WHAT YOU NEED TO DO
Render the listing below as a Markdown table with the columns Row and Line. Number each row and leave out blank lines, covering only the lines from the line with "Task: Click the Activision company logo" to the line with "I will 360,402.".

::::::::::

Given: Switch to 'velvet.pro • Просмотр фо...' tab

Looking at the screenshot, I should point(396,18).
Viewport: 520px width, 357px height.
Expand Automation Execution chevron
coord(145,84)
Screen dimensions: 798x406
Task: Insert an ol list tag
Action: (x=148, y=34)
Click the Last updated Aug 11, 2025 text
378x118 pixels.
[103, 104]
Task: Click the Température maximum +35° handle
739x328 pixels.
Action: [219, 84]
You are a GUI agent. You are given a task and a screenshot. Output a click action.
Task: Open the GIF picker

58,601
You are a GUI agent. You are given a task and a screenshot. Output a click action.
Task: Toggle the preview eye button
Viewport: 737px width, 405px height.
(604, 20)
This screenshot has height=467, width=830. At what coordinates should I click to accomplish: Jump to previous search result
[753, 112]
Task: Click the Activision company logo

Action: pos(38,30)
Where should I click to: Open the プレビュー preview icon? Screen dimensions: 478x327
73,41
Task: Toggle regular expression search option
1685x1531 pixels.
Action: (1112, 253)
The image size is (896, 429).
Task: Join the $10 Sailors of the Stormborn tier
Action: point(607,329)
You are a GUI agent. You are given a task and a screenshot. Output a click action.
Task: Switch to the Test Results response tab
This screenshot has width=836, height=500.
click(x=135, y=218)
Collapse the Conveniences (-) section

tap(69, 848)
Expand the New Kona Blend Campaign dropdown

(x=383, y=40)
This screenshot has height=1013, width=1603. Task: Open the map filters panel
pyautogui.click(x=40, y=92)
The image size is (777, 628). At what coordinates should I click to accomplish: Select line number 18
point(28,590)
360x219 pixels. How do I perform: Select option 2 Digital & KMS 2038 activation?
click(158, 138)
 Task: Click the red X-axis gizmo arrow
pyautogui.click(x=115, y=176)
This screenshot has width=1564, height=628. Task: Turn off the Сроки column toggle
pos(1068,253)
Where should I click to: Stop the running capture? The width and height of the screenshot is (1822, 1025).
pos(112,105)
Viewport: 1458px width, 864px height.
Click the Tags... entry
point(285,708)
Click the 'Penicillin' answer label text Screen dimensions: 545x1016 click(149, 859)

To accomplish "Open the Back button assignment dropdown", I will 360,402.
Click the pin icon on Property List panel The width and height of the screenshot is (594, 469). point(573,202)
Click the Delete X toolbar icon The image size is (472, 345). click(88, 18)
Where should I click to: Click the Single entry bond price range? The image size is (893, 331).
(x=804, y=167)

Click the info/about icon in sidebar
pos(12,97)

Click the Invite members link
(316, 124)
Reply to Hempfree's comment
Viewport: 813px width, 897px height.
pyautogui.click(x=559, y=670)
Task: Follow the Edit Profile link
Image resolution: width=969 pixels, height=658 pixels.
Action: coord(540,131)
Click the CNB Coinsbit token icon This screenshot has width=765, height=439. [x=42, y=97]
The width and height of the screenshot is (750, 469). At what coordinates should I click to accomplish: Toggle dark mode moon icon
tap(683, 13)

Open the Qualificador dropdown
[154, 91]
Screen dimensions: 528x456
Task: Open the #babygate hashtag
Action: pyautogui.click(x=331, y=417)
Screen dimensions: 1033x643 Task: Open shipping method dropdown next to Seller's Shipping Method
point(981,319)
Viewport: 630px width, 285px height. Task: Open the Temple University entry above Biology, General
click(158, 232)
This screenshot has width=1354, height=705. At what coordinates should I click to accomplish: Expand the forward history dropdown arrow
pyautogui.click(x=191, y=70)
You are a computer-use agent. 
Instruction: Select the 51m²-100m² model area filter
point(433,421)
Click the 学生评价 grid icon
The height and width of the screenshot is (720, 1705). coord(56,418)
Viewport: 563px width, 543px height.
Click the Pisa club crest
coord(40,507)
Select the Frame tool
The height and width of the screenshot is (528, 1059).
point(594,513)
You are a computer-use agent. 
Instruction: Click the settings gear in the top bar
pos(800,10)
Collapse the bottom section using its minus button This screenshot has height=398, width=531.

::::::::::

TASK RESULT
| Row | Line |
|---|---|
| 1 | Task: Click the Activision company logo |
| 2 | Action: pos(38,30) |
| 3 | Where should I click to: Open the プレビュー preview icon? Screen dimensions: 478x327 |
| 4 | 73,41 |
| 5 | Task: Toggle regular expression search option |
| 6 | 1685x1531 pixels. |
| 7 | Action: (1112, 253) |
| 8 | The image size is (896, 429). |
| 9 | Task: Join the $10 Sailors of the Stormborn tier |
| 10 | Action: point(607,329) |
| 11 | You are a GUI agent. You are given a task and a screenshot. Output a click action. |
| 12 | Task: Switch to the Test Results response tab |
| 13 | This screenshot has width=836, height=500. |
| 14 | click(x=135, y=218) |
| 15 | Collapse the Conveniences (-) section |
| 16 | tap(69, 848) |
| 17 | Expand the New Kona Blend Campaign dropdown |
| 18 | (x=383, y=40) |
| 19 | This screenshot has height=1013, width=1603. Task: Open the map filters panel |
| 20 | pyautogui.click(x=40, y=92) |
| 21 | The image size is (777, 628). At what coordinates should I click to accomplish: Select line number 18 |
| 22 | point(28,590) |
| 23 | 360x219 pixels. How do I perform: Select option 2 Digital & KMS 2038 activation? |
| 24 | click(158, 138) |
| 25 |  Task: Click the red X-axis gizmo arrow |
| 26 | pyautogui.click(x=115, y=176) |
| 27 | This screenshot has width=1564, height=628. Task: Turn off the Сроки column toggle |
| 28 | pos(1068,253) |
| 29 | Where should I click to: Stop the running capture? The width and height of the screenshot is (1822, 1025). |
| 30 | pos(112,105) |
| 31 | Viewport: 1458px width, 864px height. |
| 32 | Click the Tags... entry |
| 33 | point(285,708) |
| 34 | Click the 'Penicillin' answer label text Screen dimensions: 545x1016 click(149, 859) |
| 35 | To accomplish "Open the Back button assignment dropdown", I will 360,402. |